With nothing left out, give the data back exactly.

* [Task data]
───

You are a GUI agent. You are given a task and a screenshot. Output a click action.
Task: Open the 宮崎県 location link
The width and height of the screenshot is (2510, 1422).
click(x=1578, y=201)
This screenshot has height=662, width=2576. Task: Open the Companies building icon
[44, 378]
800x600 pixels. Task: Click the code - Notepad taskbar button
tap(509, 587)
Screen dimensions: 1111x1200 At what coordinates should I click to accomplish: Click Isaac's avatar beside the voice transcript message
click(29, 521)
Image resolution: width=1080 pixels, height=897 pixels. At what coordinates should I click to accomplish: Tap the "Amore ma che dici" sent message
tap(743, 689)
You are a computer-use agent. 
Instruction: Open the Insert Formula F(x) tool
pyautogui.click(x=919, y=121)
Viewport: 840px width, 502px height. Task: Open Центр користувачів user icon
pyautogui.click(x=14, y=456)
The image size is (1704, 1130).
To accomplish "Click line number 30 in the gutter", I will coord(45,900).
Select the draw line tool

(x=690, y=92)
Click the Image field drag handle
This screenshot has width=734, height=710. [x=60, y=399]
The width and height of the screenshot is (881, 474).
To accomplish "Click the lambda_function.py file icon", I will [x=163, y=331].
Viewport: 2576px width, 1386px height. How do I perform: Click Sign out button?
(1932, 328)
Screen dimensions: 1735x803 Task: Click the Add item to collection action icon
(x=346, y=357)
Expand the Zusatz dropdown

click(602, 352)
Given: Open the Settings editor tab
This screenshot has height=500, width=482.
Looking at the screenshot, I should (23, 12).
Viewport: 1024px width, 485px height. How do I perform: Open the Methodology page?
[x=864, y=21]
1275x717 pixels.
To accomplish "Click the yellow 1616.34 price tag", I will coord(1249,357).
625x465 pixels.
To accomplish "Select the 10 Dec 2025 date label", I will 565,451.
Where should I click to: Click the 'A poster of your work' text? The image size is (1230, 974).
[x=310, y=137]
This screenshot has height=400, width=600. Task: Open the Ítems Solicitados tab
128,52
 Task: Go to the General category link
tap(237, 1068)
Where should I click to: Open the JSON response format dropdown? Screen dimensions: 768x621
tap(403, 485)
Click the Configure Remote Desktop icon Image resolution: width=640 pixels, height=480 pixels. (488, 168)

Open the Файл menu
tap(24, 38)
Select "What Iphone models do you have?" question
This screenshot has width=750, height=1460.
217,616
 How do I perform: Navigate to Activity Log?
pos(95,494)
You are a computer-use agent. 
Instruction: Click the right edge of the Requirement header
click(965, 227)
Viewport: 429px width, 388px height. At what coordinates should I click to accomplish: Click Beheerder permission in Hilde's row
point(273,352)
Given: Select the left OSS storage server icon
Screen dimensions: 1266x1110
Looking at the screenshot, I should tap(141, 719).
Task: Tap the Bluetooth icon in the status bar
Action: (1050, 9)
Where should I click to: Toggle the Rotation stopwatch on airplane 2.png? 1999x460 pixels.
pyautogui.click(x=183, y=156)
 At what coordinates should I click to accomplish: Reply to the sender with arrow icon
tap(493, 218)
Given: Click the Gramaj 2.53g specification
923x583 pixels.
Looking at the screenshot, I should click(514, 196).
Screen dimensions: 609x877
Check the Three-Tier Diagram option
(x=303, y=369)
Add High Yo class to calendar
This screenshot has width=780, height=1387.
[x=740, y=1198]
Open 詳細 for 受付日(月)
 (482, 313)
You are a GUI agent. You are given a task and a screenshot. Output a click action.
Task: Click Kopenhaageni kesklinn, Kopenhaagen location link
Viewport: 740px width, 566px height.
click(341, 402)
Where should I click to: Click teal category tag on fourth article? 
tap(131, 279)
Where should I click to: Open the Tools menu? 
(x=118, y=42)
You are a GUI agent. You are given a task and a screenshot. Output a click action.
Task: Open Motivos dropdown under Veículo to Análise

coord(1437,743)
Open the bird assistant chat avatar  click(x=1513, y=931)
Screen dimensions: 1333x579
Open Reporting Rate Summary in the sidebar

───

* [Exercise answer]
You are a GUI agent. You are given a task and a screenshot. Output a click action.
Task: Open the 宮崎県 location link
The width and height of the screenshot is (2510, 1422).
click(x=1578, y=201)
This screenshot has height=662, width=2576. Task: Open the Companies building icon
[44, 378]
800x600 pixels. Task: Click the code - Notepad taskbar button
tap(509, 587)
Screen dimensions: 1111x1200 At what coordinates should I click to accomplish: Click Isaac's avatar beside the voice transcript message
click(29, 521)
Image resolution: width=1080 pixels, height=897 pixels. At what coordinates should I click to accomplish: Tap the "Amore ma che dici" sent message
tap(743, 689)
You are a computer-use agent. 
Instruction: Open the Insert Formula F(x) tool
pyautogui.click(x=919, y=121)
Viewport: 840px width, 502px height. Task: Open Центр користувачів user icon
pyautogui.click(x=14, y=456)
The image size is (1704, 1130).
To accomplish "Click line number 30 in the gutter", I will coord(45,900).
Select the draw line tool

(x=690, y=92)
Click the Image field drag handle
This screenshot has width=734, height=710. [x=60, y=399]
The width and height of the screenshot is (881, 474).
To accomplish "Click the lambda_function.py file icon", I will [x=163, y=331].
Viewport: 2576px width, 1386px height. How do I perform: Click Sign out button?
(1932, 328)
Screen dimensions: 1735x803 Task: Click the Add item to collection action icon
(x=346, y=357)
Expand the Zusatz dropdown

click(602, 352)
Given: Open the Settings editor tab
This screenshot has height=500, width=482.
Looking at the screenshot, I should (23, 12).
Viewport: 1024px width, 485px height. How do I perform: Open the Methodology page?
[x=864, y=21]
1275x717 pixels.
To accomplish "Click the yellow 1616.34 price tag", I will coord(1249,357).
625x465 pixels.
To accomplish "Select the 10 Dec 2025 date label", I will 565,451.
Where should I click to: Click the 'A poster of your work' text? The image size is (1230, 974).
[x=310, y=137]
This screenshot has height=400, width=600. Task: Open the Ítems Solicitados tab
128,52
 Task: Go to the General category link
tap(237, 1068)
Where should I click to: Open the JSON response format dropdown? Screen dimensions: 768x621
tap(403, 485)
Click the Configure Remote Desktop icon Image resolution: width=640 pixels, height=480 pixels. (488, 168)

Open the Файл menu
tap(24, 38)
Select "What Iphone models do you have?" question
This screenshot has width=750, height=1460.
217,616
 How do I perform: Navigate to Activity Log?
pos(95,494)
You are a computer-use agent. 
Instruction: Click the right edge of the Requirement header
click(965, 227)
Viewport: 429px width, 388px height. At what coordinates should I click to accomplish: Click Beheerder permission in Hilde's row
point(273,352)
Given: Select the left OSS storage server icon
Screen dimensions: 1266x1110
Looking at the screenshot, I should tap(141, 719).
Task: Tap the Bluetooth icon in the status bar
Action: (1050, 9)
Where should I click to: Toggle the Rotation stopwatch on airplane 2.png? 1999x460 pixels.
pyautogui.click(x=183, y=156)
 At what coordinates should I click to accomplish: Reply to the sender with arrow icon
tap(493, 218)
Given: Click the Gramaj 2.53g specification
923x583 pixels.
Looking at the screenshot, I should click(514, 196).
Screen dimensions: 609x877
Check the Three-Tier Diagram option
(x=303, y=369)
Add High Yo class to calendar
This screenshot has width=780, height=1387.
[x=740, y=1198]
Open 詳細 for 受付日(月)
 (482, 313)
You are a GUI agent. You are given a task and a screenshot. Output a click action.
Task: Click Kopenhaageni kesklinn, Kopenhaagen location link
Viewport: 740px width, 566px height.
click(341, 402)
Where should I click to: Click teal category tag on fourth article? 
tap(131, 279)
Where should I click to: Open the Tools menu? 
(x=118, y=42)
You are a GUI agent. You are given a task and a screenshot. Output a click action.
Task: Open Motivos dropdown under Veículo to Análise

coord(1437,743)
Open the bird assistant chat avatar  click(x=1513, y=931)
Screen dimensions: 1333x579
Open Reporting Rate Summary in the sidebar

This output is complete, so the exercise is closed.